Monday, March 11, 2002

This morning's entertainment: an interview of Massachusetts Senator Kerry by the news department of one of our local NPR outlets. Aside from a pro forma question about the war, and another about the rumors of a presidential run (which he belittled without, so far as I could tell, denying), it was mostly about energy policy.

Kerry is working with John McCain to get more reasonable gas mileage standards into upcoming legislation, and he was scathing in describing some of the lobbying that he's up against --- arguments that, for instance, "you can't farm with a subcompact". Never mind that tractors and heavy trucks are both already exempted from all requirements in the bill he's trying to push. But more than that, he regards this lobbying as symptomatic of the pathology of American campaign finance, which lets lobbyists connected to donors get a hearing for any argument or proposal, no matter how ridiculous.
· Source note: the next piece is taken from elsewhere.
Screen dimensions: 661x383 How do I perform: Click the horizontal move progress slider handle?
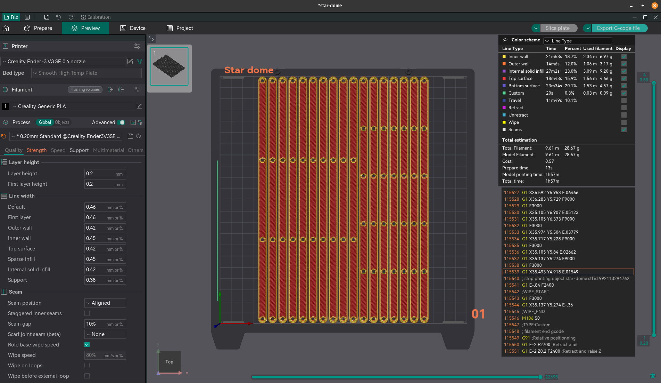click(540, 377)
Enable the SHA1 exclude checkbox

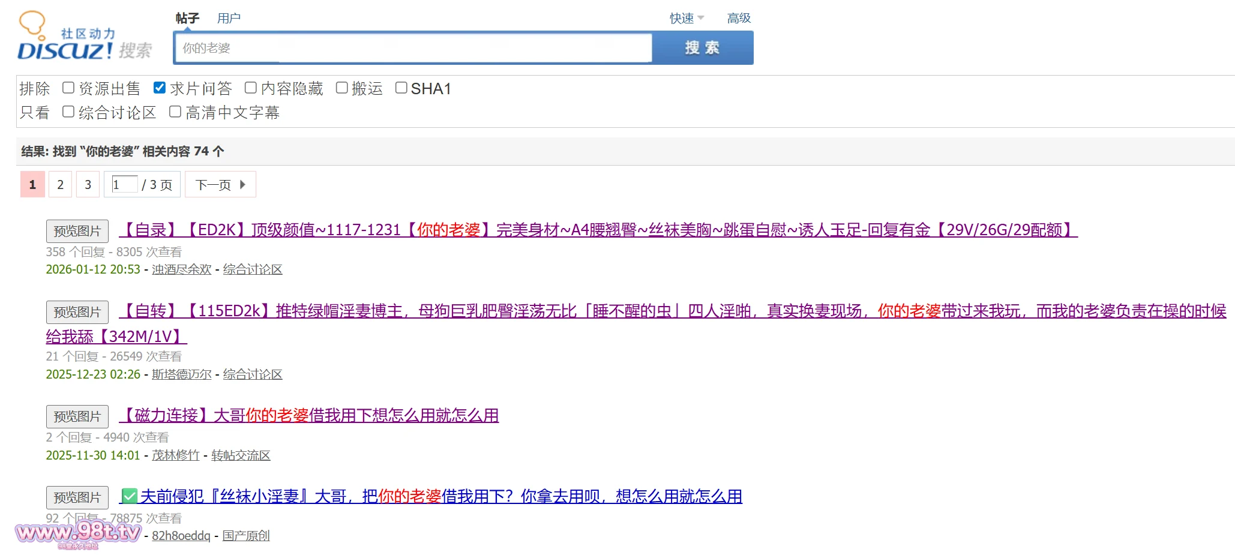401,88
Kerry has been broadly supportive of initiatives such as the SSSCA, Fritz Hollings' bill which would give the entertainment industry the power to dictate standards to the consumer and electronics industries. The entertainment megacorps say that they need that kind of power to save themselves from the danger of Napster-style internet file sharing. How bad is it? When Napster was in its heyday, record sales boomed; when it was shut down, record industry revenues went with it. Perhaps Napster was actually promoting their wares better than the monopolized, homogenized radio industry, of which more anon. But the record industry has a large say in what gets played on the increasingly payola-ridden airwaves --- it's what they bought time for. So, it could just reflect the extent to which the endless parade of teen groups they're serving up is not what the customers want. Perhaps the record execs simply need to find a business more suited to their talents --- like farming with subcompacts.